#### YOUR GOAL
Only text lines belong in the answer: the lines from the first one in the records through the line with "S'abonner (110, 1660)", copied exactly.

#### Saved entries
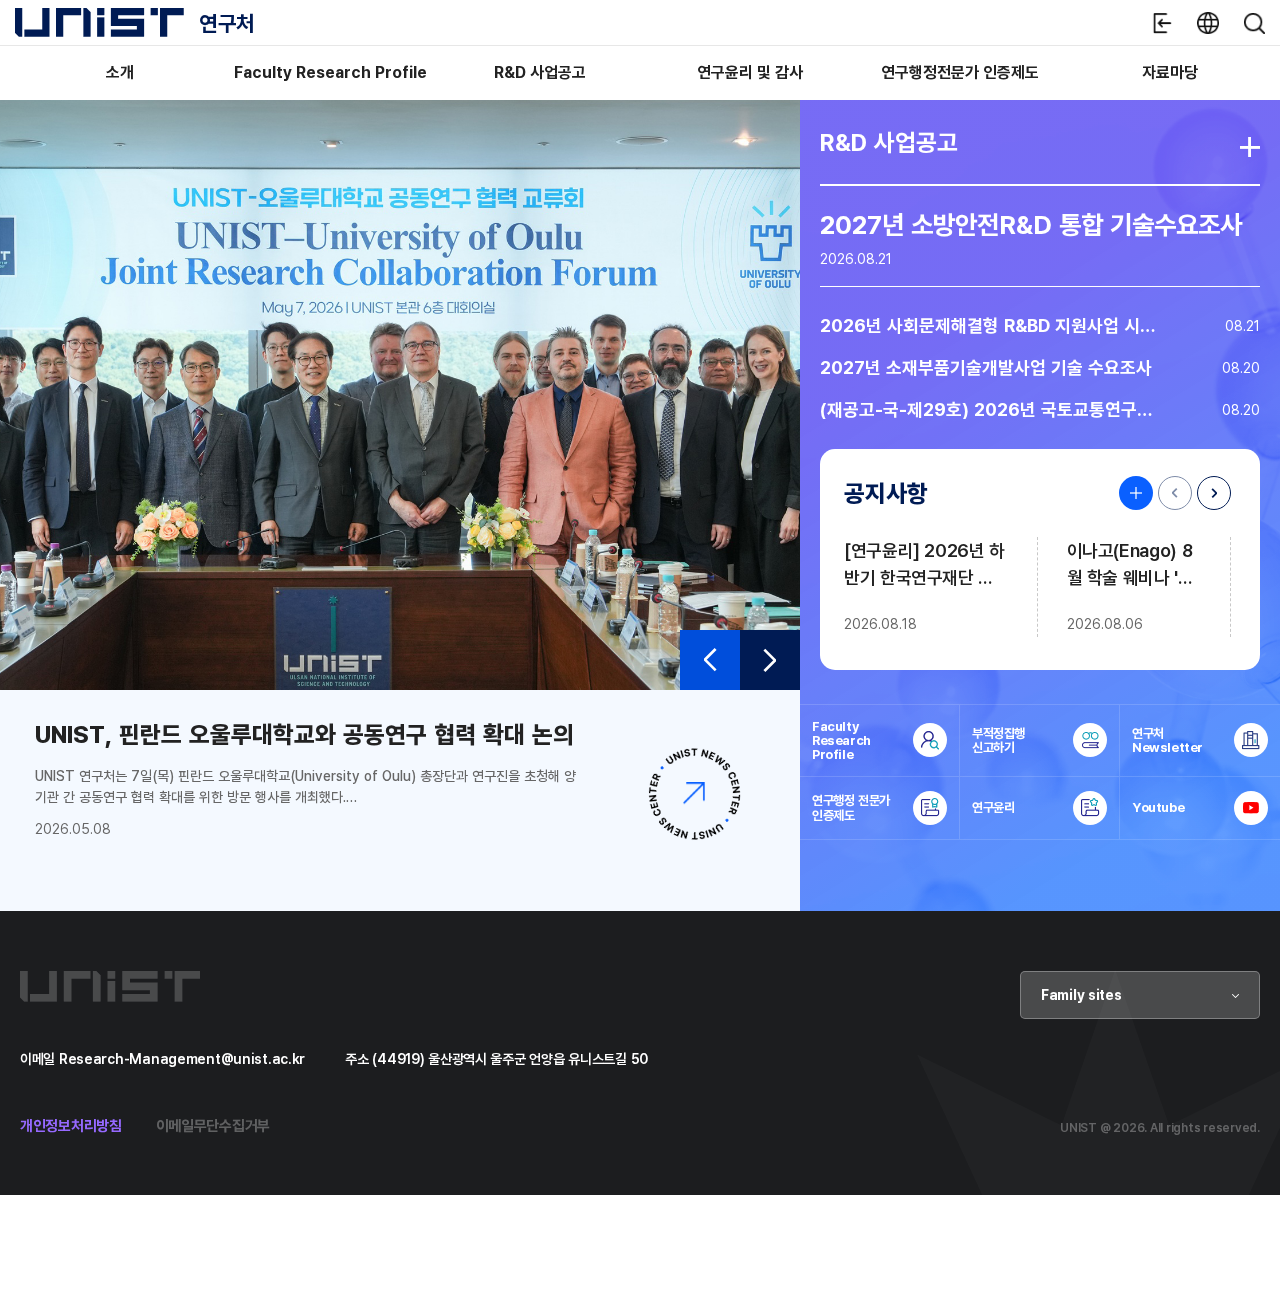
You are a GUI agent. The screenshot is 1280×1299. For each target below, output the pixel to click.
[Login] (1162, 23)
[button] (710, 660)
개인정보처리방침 (71, 1125)
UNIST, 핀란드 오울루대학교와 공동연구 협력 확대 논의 (304, 734)
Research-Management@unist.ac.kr (182, 1058)
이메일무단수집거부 (213, 1125)
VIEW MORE (1131, 493)
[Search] (1254, 23)
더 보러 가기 (1250, 147)
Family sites (1081, 994)
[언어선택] (1208, 23)
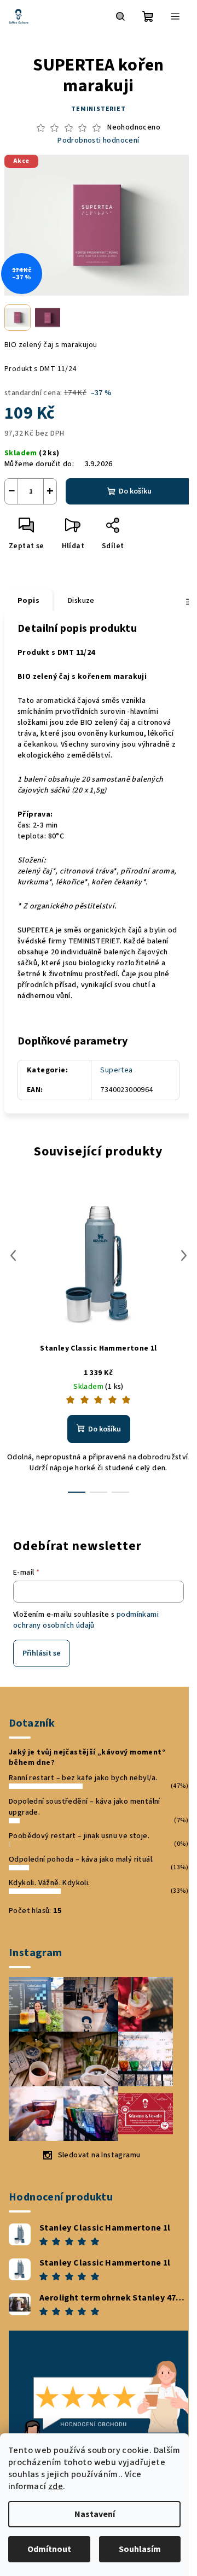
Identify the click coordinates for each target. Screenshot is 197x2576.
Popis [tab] (28, 600)
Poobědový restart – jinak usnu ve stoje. (79, 1835)
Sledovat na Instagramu (99, 2155)
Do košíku (135, 491)
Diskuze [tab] (81, 600)
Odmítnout (49, 2549)
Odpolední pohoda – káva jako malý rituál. (81, 1859)
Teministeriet (98, 109)
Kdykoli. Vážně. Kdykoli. (49, 1882)
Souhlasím (140, 2549)
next (184, 1255)
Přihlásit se (41, 1653)
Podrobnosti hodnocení (98, 141)
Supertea (116, 1070)
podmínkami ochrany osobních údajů (86, 1620)
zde (55, 2486)
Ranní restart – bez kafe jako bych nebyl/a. (83, 1778)
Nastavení (94, 2514)
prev (13, 1255)
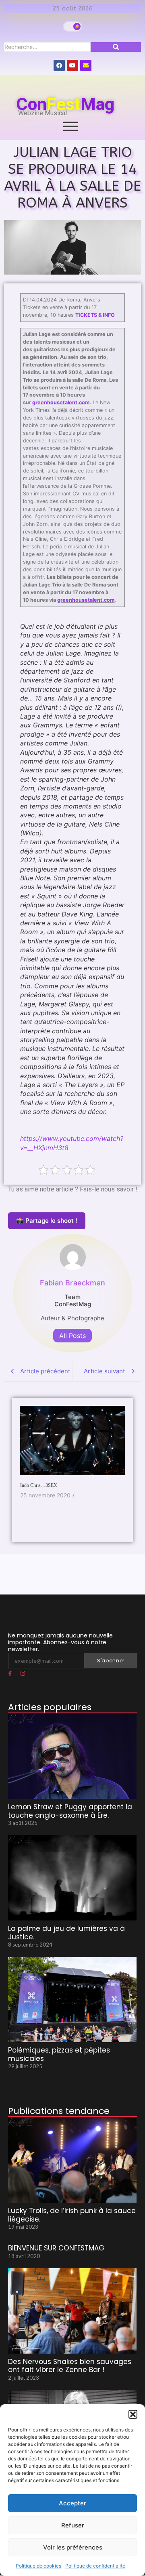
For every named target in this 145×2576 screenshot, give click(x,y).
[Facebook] (59, 65)
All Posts (72, 1336)
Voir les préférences (72, 2547)
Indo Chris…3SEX (38, 1485)
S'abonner (110, 1660)
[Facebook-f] (10, 1673)
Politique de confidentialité (95, 2566)
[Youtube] (72, 65)
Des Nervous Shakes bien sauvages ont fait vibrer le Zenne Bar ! (69, 2366)
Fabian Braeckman (72, 1283)
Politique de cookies (38, 2566)
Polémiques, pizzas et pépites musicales (59, 2054)
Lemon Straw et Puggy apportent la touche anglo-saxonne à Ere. (70, 1811)
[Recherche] (116, 47)
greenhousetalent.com (60, 402)
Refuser (72, 2525)
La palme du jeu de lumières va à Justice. (66, 1932)
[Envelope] (85, 65)
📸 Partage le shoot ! (46, 1220)
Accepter (72, 2503)
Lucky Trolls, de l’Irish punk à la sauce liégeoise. (72, 2215)
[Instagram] (22, 1673)
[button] (133, 2414)
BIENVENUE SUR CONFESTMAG (56, 2248)
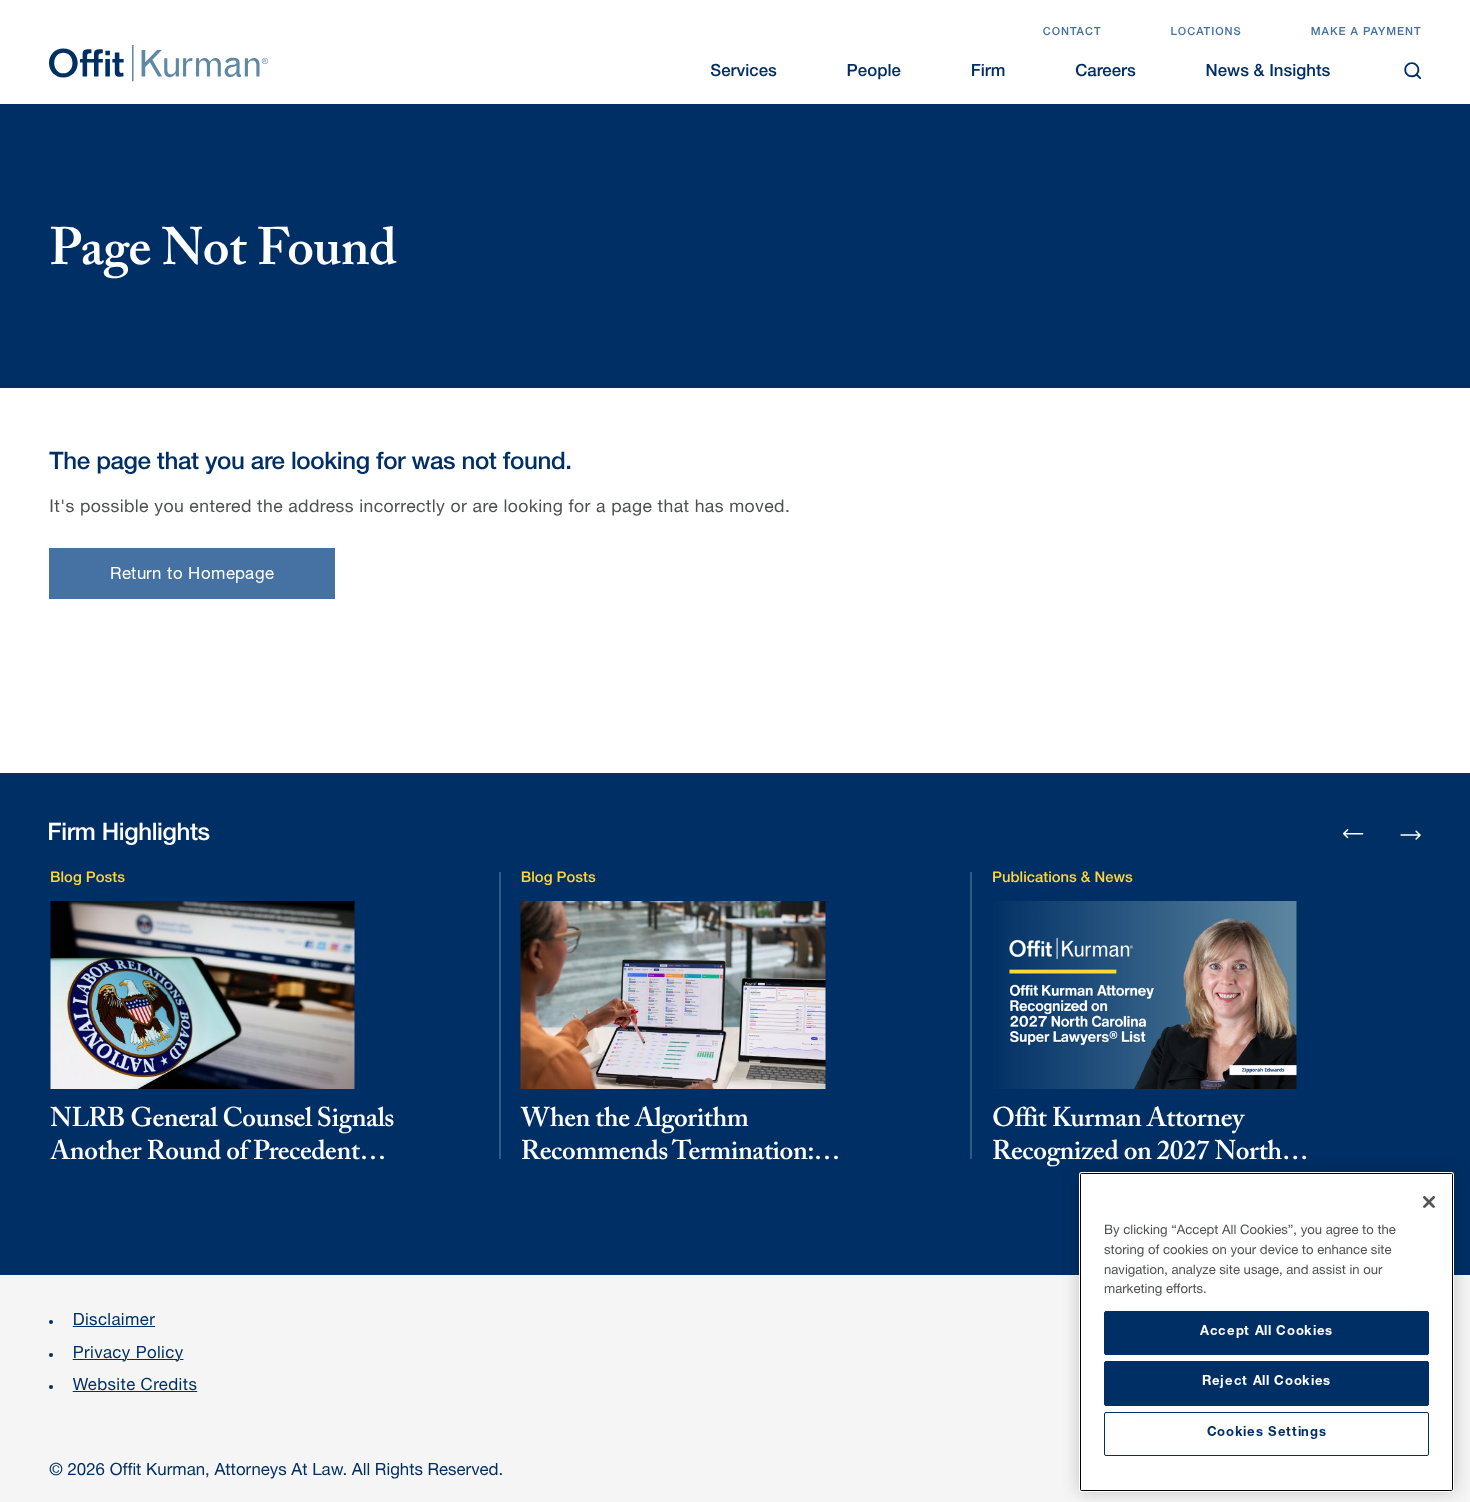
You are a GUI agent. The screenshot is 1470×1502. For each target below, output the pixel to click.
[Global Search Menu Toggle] (1412, 70)
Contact (1072, 33)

#### YOUR RESPONSE
You are a GUI agent. The screenshot is 1280×1299. For each target below, output the pixel to click.
[Login] (1162, 23)
[button] (710, 660)
개인정보처리방침 (71, 1125)
UNIST, 핀란드 오울루대학교와 공동연구 협력 확대 논의 (304, 734)
Research-Management@unist.ac.kr (182, 1058)
이메일무단수집거부 (213, 1125)
VIEW MORE (1131, 493)
[Search] (1254, 23)
더 보러 가기 (1250, 147)
Family sites (1081, 994)
[언어선택] (1208, 23)
Identify the click coordinates for each target. Screenshot is 197x2576.
Popis [tab] (28, 600)
Poobědový restart – jinak usnu ve stoje. (79, 1835)
Sledovat na Instagramu (99, 2155)
Do košíku (135, 491)
Diskuze [tab] (81, 600)
Odmítnout (49, 2549)
Odpolední pohoda – káva jako malý rituál. (81, 1859)
Teministeriet (98, 109)
Kdykoli. Vážně. Kdykoli. (49, 1882)
Souhlasím (140, 2549)
next (184, 1255)
Přihlásit se (41, 1653)
Podrobnosti hodnocení (98, 141)
Supertea (116, 1070)
podmínkami ochrany osobních údajů (86, 1620)
zde (55, 2486)
Ranní restart – bez kafe jako bych nebyl/a. (83, 1778)
Nastavení (94, 2514)
prev (13, 1255)
For every named target in this 145×2576 screenshot, give click(x,y).
[Facebook] (59, 65)
All Posts (72, 1336)
Voir les préférences (72, 2547)
Indo Chris…3SEX (38, 1485)
S'abonner (110, 1660)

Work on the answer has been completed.